Le travail de la Convention a certainement permis d’avancer sur le chemin d’une Europe unie. On peut être déçu qu’elle n’ait pas été plus loin. Le risque actuel est clairement celui d’un recul. Du point de vue démocratique et du point de vue politique, cela aurait sans doute des conséquences très graves.

3. La question éthique dans le projet européen

3.1 La référence aux valeurs

Nombre d’acteurs européens, - pas tous cependant, - sont bien convaincus de ce que l’avenir de l’Europe, via l’Union européenne, ne peut se réduire à celui d’un grand marché. La rupture croissante entre le processus européen et l’opinion publique est une sonnette d’alarme : chez beaucoup, l’Europe rencontre l’indifférence ou le scepticisme, ou suscite la méfiance. Le référendum sur le Traité de Maastricht a failli être négatif dans plusieurs pays, dont la France ; par référendum, la Norvège a retiré sa candidature à l’Union, et le Danemark et puis la Suède ont refusé leur adhésion à l’euro. Le mouvement antieuropéen se développe dans plusieurs pays, et les eurosceptiques semblent de plus en plus nombreux.

Le marché, s’il devient l’unique loi commune, fait peur, non sans raisons. Il y a une tendance lourde à la marchandisation de tous les biens, de tous les services, de tous les secteurs de la vie, avec pour conséquence un accroissement des inégalités, une fragilisation des statuts professionnels et des garanties offertes par la protection sociale, une multiplication des exclusions.
La construction de l’Union suppose de la part des pays membres qu’il renoncent à une part croissante de leur souveraineté, les populations ne peuvent adhérer à un tel processus, que si elle perçoivent clairement que cela leur apportera des avantages réels (économiques, sociaux, en termes de sécurité, etc.), et pas seulement des contraintes supplémentaires et un écrasement des cultures locales.

De plus les ambitions proprement nationales, les craintes de trop grande perte de souveraineté ou de pouvoir relatif sont très importantes. Pour les nouveaux pays, soumis pendant des décennies au totalitarisme soviétique, il faut des motivations importantes, la claire perception d’avantages décisifs, pour accepter de renoncer à une part de souveraineté, alors qu’on vient seulement, et dans certains cas pour la première fois, d’accéder véritablement à la souveraineté nationale. La CIG en cours s’annonce très difficile et elle commence de façon fort conflictuelle à ce sujet. On parle de plus en plus de référendums pour ratifier le futur traité : dans plusieurs pays le résultat d’un tel référendum est très incertain. Rien n’est prévu si plusieurs pays disent majoritairement non...

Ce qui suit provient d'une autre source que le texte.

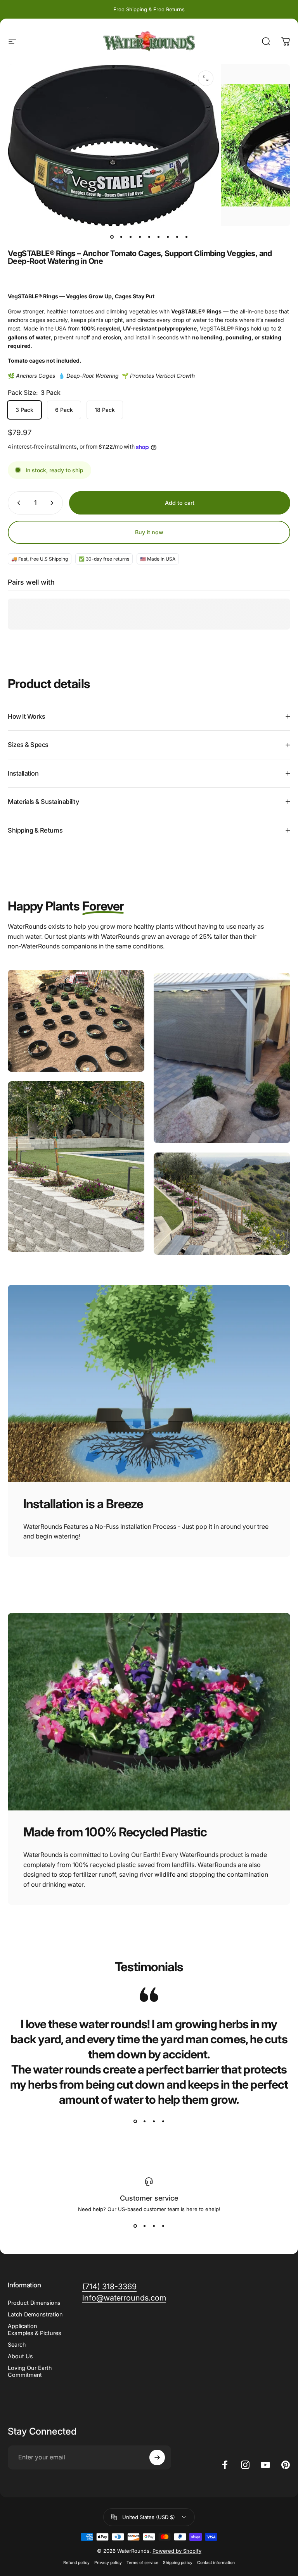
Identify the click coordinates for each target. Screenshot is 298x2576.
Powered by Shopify (176, 2551)
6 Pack (64, 409)
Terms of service (142, 2562)
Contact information (216, 2562)
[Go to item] (111, 237)
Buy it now (149, 532)
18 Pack (105, 409)
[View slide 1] (135, 2121)
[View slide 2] (144, 2121)
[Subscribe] (157, 2457)
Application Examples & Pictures (34, 2329)
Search (17, 2344)
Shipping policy (177, 2562)
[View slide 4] (163, 2121)
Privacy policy (108, 2562)
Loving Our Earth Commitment (30, 2371)
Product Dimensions (34, 2302)
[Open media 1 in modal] (205, 78)
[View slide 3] (153, 2121)
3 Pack (24, 409)
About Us (20, 2356)
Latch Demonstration (35, 2314)
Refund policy (76, 2562)
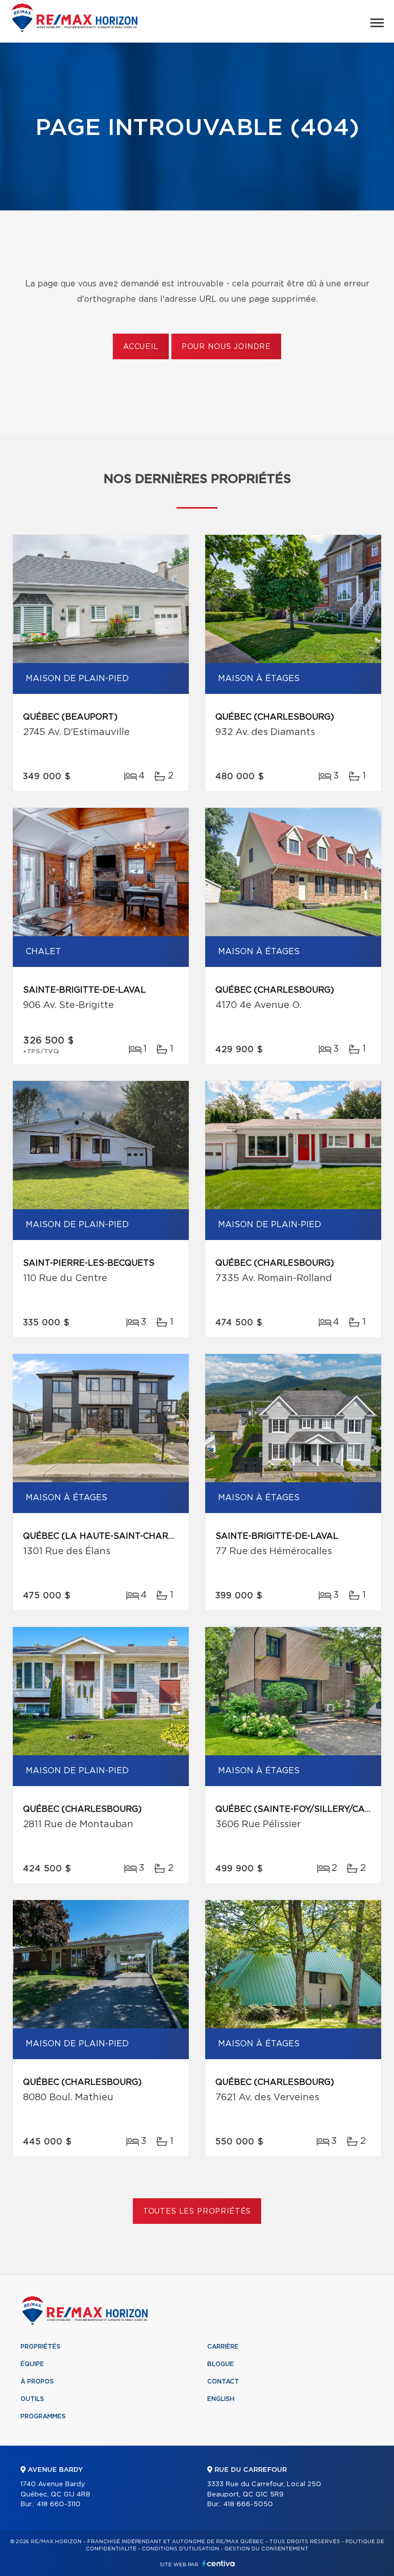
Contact (223, 2381)
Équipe (32, 2364)
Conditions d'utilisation (180, 2548)
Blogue (220, 2364)
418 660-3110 (58, 2504)
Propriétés (41, 2346)
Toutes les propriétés (197, 2211)
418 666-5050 (248, 2504)
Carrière (223, 2346)
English (220, 2399)
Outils (32, 2399)
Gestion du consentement (266, 2548)
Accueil (141, 347)
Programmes (43, 2416)
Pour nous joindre (226, 347)
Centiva (218, 2563)
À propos (37, 2381)
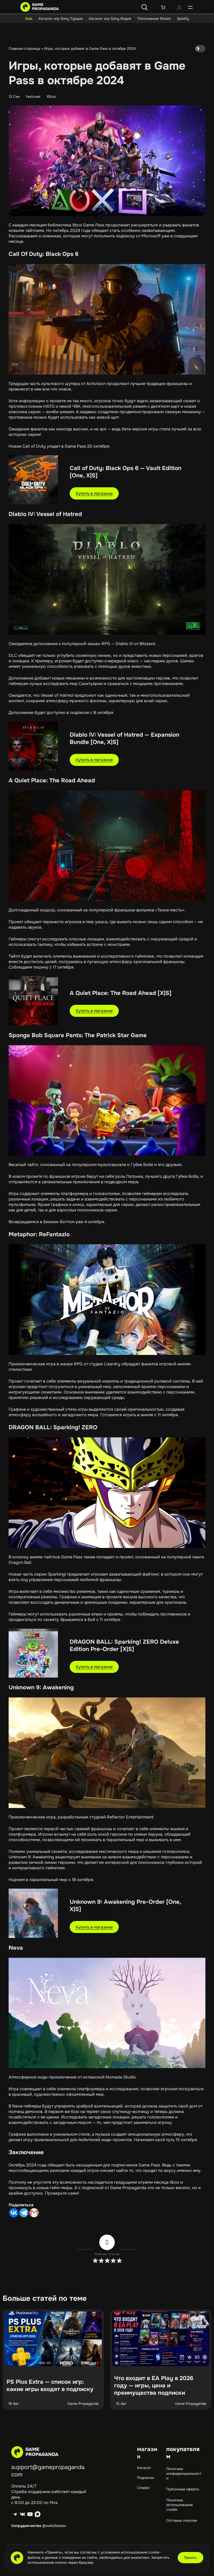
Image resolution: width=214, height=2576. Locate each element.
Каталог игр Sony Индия (110, 18)
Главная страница (24, 48)
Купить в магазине (94, 493)
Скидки (143, 2487)
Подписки (145, 2477)
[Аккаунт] (179, 8)
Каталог (144, 2467)
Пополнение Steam (154, 18)
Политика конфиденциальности (183, 2473)
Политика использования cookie (179, 2505)
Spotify (183, 18)
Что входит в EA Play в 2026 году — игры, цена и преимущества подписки (153, 2386)
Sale (28, 18)
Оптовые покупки (181, 2520)
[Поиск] (144, 7)
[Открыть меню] (190, 7)
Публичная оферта (182, 2489)
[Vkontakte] (13, 2212)
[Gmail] (34, 2212)
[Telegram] (23, 2212)
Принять (190, 2558)
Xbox (51, 96)
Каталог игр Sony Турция (60, 18)
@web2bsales (54, 2525)
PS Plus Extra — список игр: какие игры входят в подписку (50, 2385)
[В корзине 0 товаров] (163, 7)
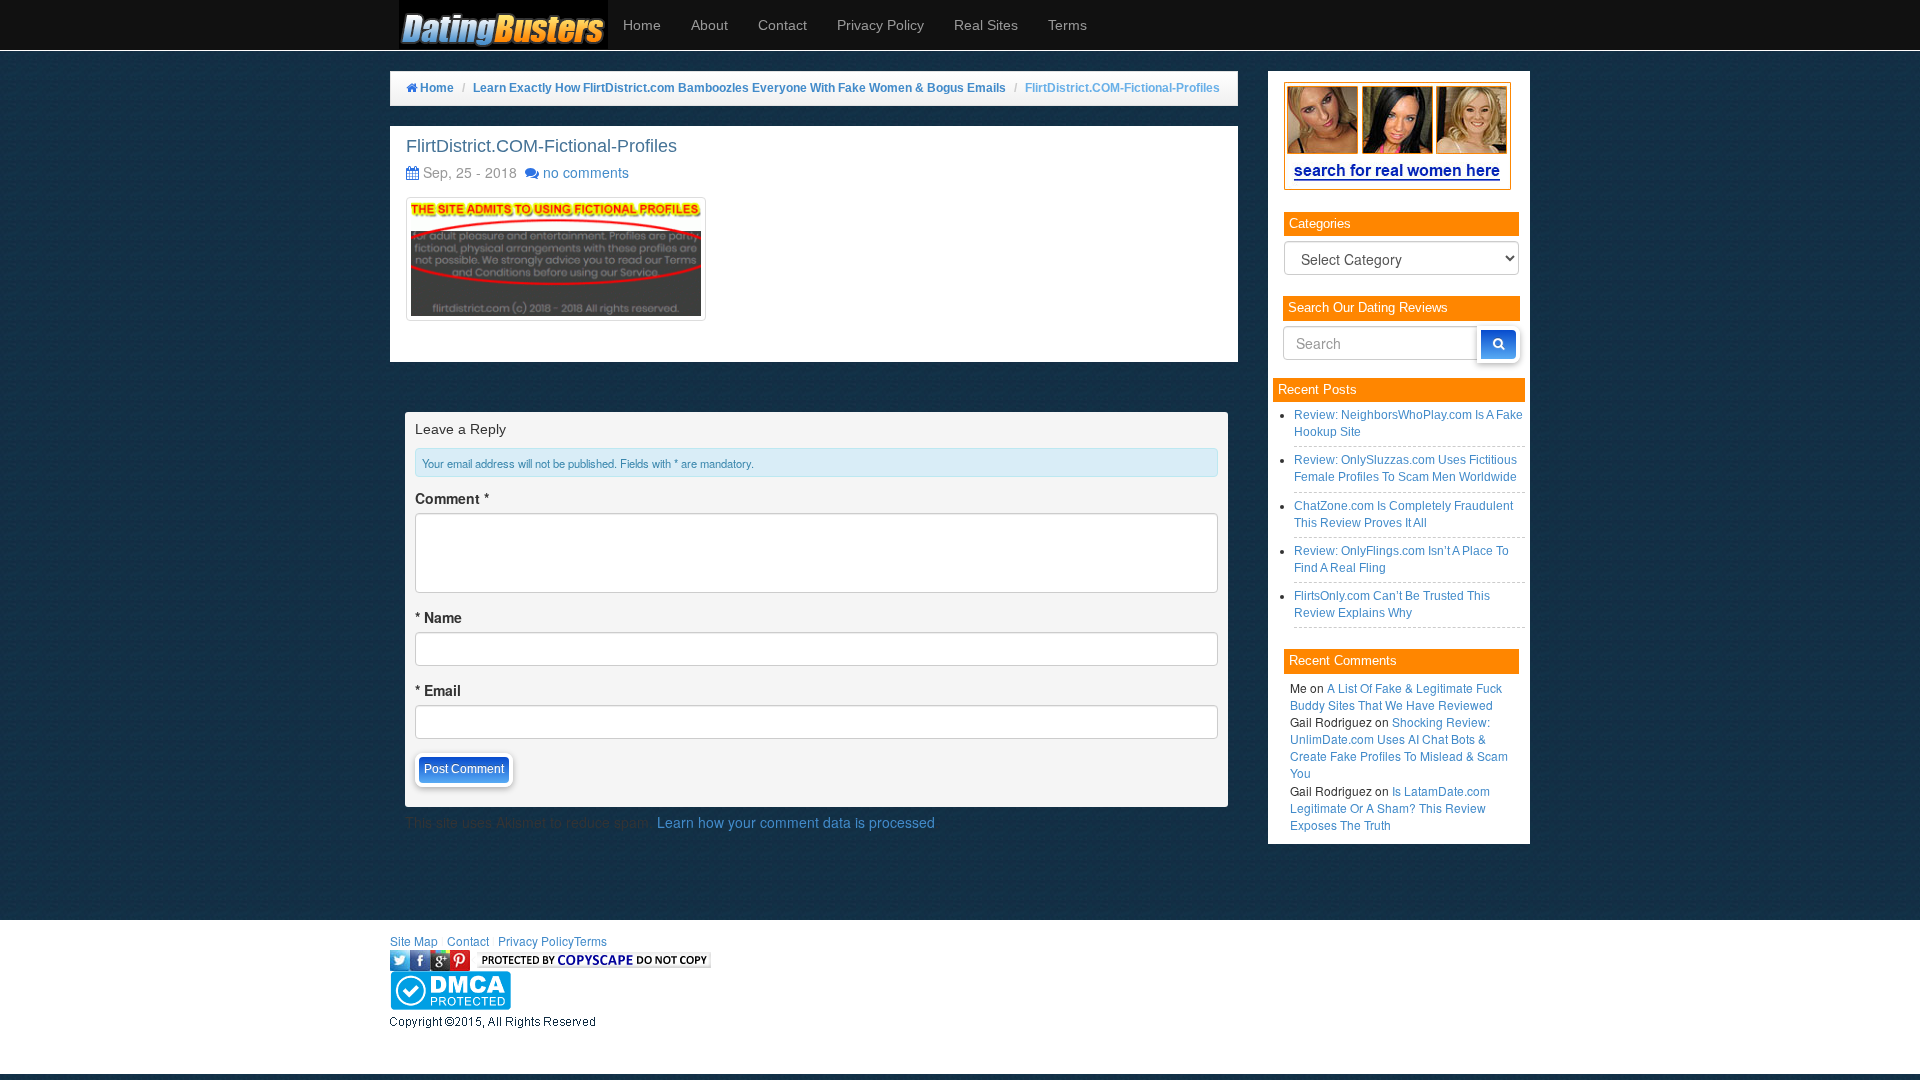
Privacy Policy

Comme Jacques Delors l’a déclaré haut et fort il y a quelques années : « On ne réussira pas l’Europe uniquement avec de l’habileté juridique ou un savoir-faire économique... Le débat sur le sens de la construction européenne devient un enjeu politique majeur. » La question est de savoir, aujourd’hui, s’il y a, s’il peut y avoir un véritable projet européen. Ce projet n’est certainement pas défini ; certains contours en sont proposés par l’histoire même de l’Union européenne : la recherche de la paix, l’État de droit, la démocratie et les droits humains, une certaine solidarité. Ce projet, il s’agit aujourd’hui de le préciser et surtout de lui donner les moyens de mise en œuvre. Et pour cela, il faut lever certaines contradictions, comme celle qui oppose les déclarations d’intention portant sur un niveau élevé de protection sociale (déclaration présente dans les Traités et dans de nombreux documents officiels publiés par la Direction Générale de l’emploi et des affaires sociales) et les pratiques contraignantes, à travers diverses directives, concernant la privatisation des services publics ou l’ouverture de ceux-ci à la concurrence, sans aucunement tenir compte des effets sociaux de ces choix économiques.

Le préambule de la Charte des droits fondamentaux, promulguée à Nice en décembre 2000, cite les valeurs communes et indivisibles sur lesquelles l’Union européenne veut se fonder : dignité humaine, liberté, égalité, solidarité, etc. Le préambule et l’article 2 du projet de Constitution citent eux aussi les valeurs qui fondent l’humanisme.

On peut dire qu’il y a là les fondements d’un projet européen de société. Mais alors se pose la question : si telle est bien l’intention, comment donner forme et contenu à un tel projet, en assurer la mise en œuvre ?
Cela suppose deux choses. D’une part, il y a une question proprement politique : l’Union veut-elle se donner la capacité de mener une réelle politique commune, tant en interne qu’en externe. Quant à la capacité interne, il s’agit tant de la politique économique que de la politique sociale : quel avenir pour le modèle social européen confronté à la pression de la mondialisation ? Quant à la capacité externe : quelle politique étrangère commune, quelle politique de coopération, quelle politique de défense ? Le projet de Constitution est certainement en deçà de ce qu’on devrait attendre.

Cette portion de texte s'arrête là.